__PROBLEM TO WORK ON__. Write out, word for word, every line from the one where "You are a computer-use agent. Image" occurs to the final line of the entries, and nothing beyond them.

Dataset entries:
--- --- ---

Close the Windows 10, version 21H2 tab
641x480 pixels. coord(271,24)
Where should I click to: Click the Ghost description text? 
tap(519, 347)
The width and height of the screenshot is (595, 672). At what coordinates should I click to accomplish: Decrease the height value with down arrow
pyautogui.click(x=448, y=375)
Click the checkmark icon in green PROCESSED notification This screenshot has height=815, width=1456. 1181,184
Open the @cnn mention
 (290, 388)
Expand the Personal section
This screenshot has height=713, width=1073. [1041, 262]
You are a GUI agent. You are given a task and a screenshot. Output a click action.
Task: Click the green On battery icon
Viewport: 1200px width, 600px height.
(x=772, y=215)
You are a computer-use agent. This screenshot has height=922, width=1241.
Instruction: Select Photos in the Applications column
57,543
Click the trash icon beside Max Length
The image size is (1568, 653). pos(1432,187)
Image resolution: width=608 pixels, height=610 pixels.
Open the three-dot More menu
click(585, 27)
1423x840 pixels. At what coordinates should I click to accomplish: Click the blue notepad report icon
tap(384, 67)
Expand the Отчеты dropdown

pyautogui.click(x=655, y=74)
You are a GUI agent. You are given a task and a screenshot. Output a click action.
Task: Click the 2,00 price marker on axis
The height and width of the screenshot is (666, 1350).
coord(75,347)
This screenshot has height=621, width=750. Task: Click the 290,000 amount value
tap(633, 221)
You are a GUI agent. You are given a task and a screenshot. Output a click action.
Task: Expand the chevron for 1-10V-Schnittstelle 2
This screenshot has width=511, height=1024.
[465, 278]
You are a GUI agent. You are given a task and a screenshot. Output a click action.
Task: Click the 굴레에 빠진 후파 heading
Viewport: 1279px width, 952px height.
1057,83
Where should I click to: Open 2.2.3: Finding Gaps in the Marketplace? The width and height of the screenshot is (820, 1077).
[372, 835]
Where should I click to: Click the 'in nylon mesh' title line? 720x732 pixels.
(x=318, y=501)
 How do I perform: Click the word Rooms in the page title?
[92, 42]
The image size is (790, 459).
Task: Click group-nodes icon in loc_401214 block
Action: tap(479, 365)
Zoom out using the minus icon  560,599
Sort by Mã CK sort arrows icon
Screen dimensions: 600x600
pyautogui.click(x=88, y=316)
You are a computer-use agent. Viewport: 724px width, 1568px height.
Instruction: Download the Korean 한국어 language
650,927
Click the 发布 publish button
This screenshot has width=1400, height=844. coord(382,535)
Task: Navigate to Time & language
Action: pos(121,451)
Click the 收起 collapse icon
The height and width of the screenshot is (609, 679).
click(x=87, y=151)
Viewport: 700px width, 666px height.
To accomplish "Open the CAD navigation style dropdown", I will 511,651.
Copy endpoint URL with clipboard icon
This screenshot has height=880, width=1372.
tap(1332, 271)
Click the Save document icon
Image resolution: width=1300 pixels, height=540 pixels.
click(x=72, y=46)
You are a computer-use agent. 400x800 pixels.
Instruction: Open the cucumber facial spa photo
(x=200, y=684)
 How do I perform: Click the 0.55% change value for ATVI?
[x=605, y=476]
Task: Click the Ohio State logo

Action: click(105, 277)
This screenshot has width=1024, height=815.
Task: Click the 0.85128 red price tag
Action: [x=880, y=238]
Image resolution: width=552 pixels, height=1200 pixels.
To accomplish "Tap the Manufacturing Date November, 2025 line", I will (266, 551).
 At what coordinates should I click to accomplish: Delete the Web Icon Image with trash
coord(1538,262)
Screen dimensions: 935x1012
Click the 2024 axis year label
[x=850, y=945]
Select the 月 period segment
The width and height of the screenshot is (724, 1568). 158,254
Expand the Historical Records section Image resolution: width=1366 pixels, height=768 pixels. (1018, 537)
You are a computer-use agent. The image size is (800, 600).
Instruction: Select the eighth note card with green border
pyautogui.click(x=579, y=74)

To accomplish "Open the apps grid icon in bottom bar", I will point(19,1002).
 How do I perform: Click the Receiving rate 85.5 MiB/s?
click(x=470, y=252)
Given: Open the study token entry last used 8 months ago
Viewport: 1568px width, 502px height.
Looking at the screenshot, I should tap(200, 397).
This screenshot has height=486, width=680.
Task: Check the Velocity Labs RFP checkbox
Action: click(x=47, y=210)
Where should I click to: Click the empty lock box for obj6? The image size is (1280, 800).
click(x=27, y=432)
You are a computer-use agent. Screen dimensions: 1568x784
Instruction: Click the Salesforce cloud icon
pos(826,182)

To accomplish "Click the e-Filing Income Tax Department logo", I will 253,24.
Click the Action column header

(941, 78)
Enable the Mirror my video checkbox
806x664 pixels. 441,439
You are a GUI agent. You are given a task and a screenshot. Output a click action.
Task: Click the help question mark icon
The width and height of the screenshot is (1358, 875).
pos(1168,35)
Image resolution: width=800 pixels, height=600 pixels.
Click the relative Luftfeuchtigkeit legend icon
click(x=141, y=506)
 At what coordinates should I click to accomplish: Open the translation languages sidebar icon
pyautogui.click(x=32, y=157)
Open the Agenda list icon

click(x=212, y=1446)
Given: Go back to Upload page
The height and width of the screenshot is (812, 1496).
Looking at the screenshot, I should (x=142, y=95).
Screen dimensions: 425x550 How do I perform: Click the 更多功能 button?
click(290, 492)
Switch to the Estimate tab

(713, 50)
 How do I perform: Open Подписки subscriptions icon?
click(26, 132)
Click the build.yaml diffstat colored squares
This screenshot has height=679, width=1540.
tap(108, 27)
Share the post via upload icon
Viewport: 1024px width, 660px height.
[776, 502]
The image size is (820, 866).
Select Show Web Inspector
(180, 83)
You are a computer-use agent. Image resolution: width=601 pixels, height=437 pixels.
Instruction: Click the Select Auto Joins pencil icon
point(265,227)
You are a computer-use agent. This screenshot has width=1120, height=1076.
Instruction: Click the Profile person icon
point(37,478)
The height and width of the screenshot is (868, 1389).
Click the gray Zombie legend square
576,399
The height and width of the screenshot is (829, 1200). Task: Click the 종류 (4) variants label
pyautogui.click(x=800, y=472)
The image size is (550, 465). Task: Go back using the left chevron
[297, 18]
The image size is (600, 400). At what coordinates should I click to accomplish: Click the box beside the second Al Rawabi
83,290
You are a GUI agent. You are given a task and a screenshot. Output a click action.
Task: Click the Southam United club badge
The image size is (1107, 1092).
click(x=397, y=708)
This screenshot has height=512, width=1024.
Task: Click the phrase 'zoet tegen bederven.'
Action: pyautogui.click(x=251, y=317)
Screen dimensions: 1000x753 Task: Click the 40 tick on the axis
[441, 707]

--- --- ---

__ANSWER SECTION__.
You are a computer-use agent. Image resolution: width=601 pixels, height=437 pixels.
Instruction: Click the Select Auto Joins pencil icon
point(265,227)
You are a computer-use agent. This screenshot has width=1120, height=1076.
Instruction: Click the Profile person icon
point(37,478)
The height and width of the screenshot is (868, 1389).
Click the gray Zombie legend square
576,399
The height and width of the screenshot is (829, 1200). Task: Click the 종류 (4) variants label
pyautogui.click(x=800, y=472)
The image size is (550, 465). Task: Go back using the left chevron
[297, 18]
The image size is (600, 400). At what coordinates should I click to accomplish: Click the box beside the second Al Rawabi
83,290
You are a GUI agent. You are given a task and a screenshot. Output a click action.
Task: Click the Southam United club badge
The image size is (1107, 1092).
click(x=397, y=708)
This screenshot has height=512, width=1024.
Task: Click the phrase 'zoet tegen bederven.'
Action: pyautogui.click(x=251, y=317)
Screen dimensions: 1000x753 Task: Click the 40 tick on the axis
[441, 707]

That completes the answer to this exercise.